• Work to be completed: Return the data exactly, apart from leaving out the pictures.

Stored data entries

*** Block opens ***

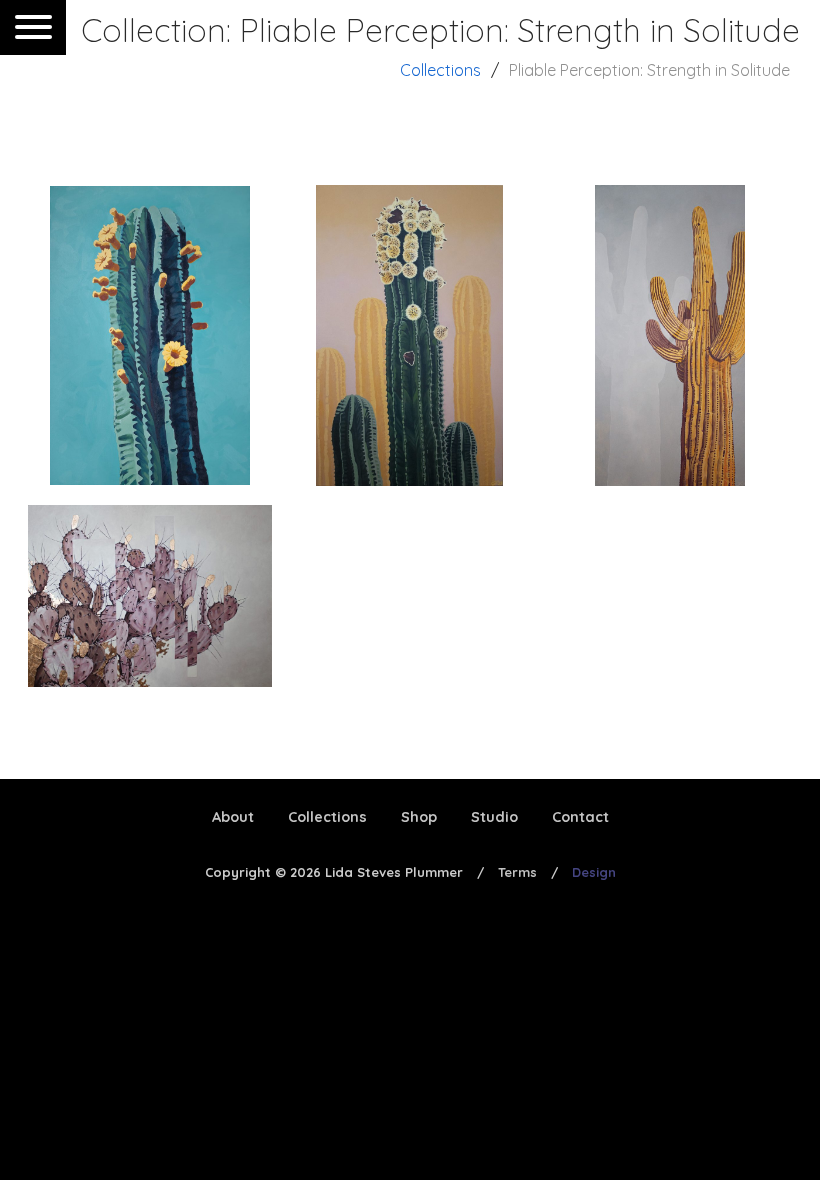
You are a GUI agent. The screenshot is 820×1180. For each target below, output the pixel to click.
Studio (494, 817)
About (233, 817)
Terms (517, 872)
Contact (580, 817)
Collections (440, 70)
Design (594, 872)
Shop (419, 817)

*** Block closes ***

• Completed task:
You are a GUI agent. The screenshot is 820×1180. For each target below, output the pixel to click.
Studio (494, 817)
About (233, 817)
Terms (517, 872)
Contact (580, 817)
Collections (440, 70)
Design (594, 872)
Shop (419, 817)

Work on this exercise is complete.